Last quarter, IBM almost fooled the market when it “beat” but only thanks to using the lowest (until then) effective non-GAAP tax rate in recent history (excluding one charge-filled quarter when the rate was negative and thus N/M).
Fast forward one quarter when IBM has done it again: in the three months ended June 30, IBM reported GAAP EPS of $2.48, below the expected $2.75. Of course, when it comes to IBM it is all about non-GAAP results, which in Q1 were $2.97, “beating” estimates by 22c. How did IBM “beat” again, on a non-GAAP basis that is? By applying the lowest non-GAAP tax rate in company history, a paltry 9.2% (and just 4.5% GAAP). To wit:
IBM's reported GAAP and operating (non-GAAP) tax rates of 4.5 percent and 9.2 percent, respectively, include the effect of discrete tax benefits in the quarter, which contributed $0.18 to the company's earnings per share.
And visually:
Amusingly, while both GAAP EPS and margins declined Y/Y, non-GAAP EPS was the only thing that was magically higher (with even non-GAAP net income down):
At this rate IBM will soon need a negative non-GAAP tax rate to make its negative non-GAAP earnings turn positive.

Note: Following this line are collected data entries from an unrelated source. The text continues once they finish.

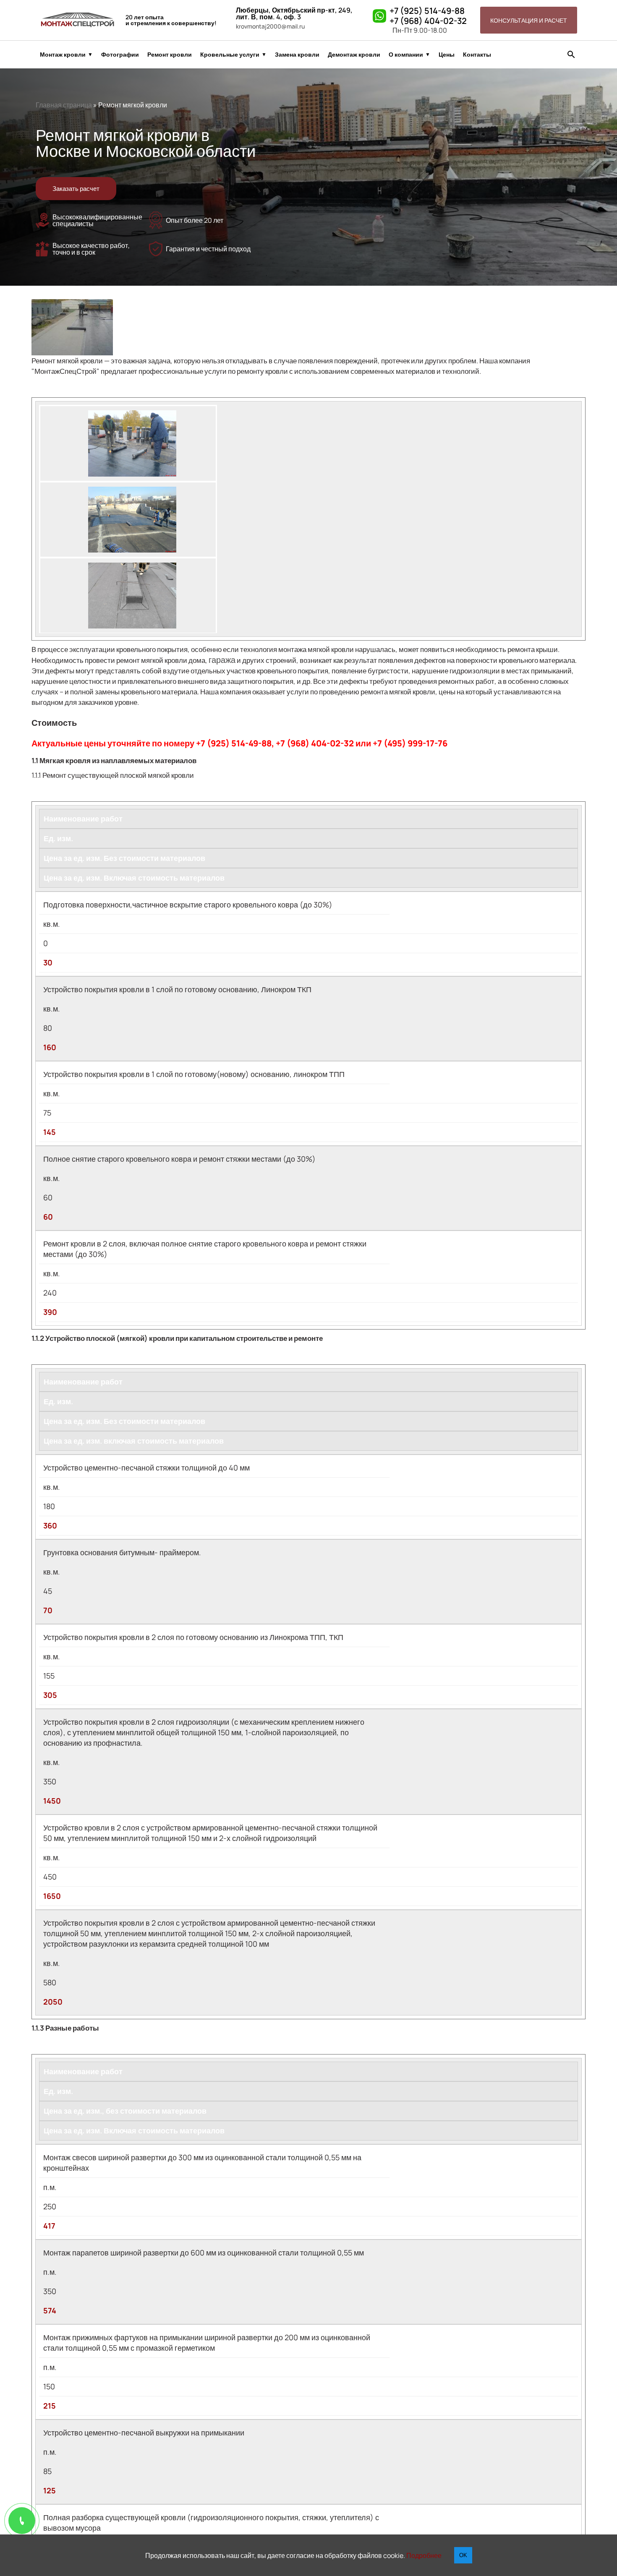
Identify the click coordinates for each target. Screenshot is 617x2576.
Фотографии (120, 54)
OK (463, 2555)
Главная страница (64, 105)
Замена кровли (297, 54)
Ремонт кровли (169, 54)
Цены (447, 54)
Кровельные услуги (229, 54)
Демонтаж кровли (354, 54)
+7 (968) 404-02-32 (428, 21)
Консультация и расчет (528, 20)
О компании (406, 54)
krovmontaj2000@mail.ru (270, 26)
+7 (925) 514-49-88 (427, 11)
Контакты (477, 54)
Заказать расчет (75, 188)
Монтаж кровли (63, 54)
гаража (222, 659)
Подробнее (424, 2555)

Although for some reason IBM is confident it won't need to:
The company continues to expect a full-year ongoing effective operating (non-GAAP) tax rate of 15 percent plus or minus 3 points, excluding discrete items.
Good luck.
However while IBM is truly a wizard when it comes to fudging the bottom line, there was nothing it could do about the top line, and it was here that IBM's troubles emerged, because not only did IBM once again not beat modest estimates of $19.47 billion, instead generating $19.3 billion in revenue…
… but this was also the 21st consecutive quarter of declining revenues for the company which lately can't seem to get any traction on the top line.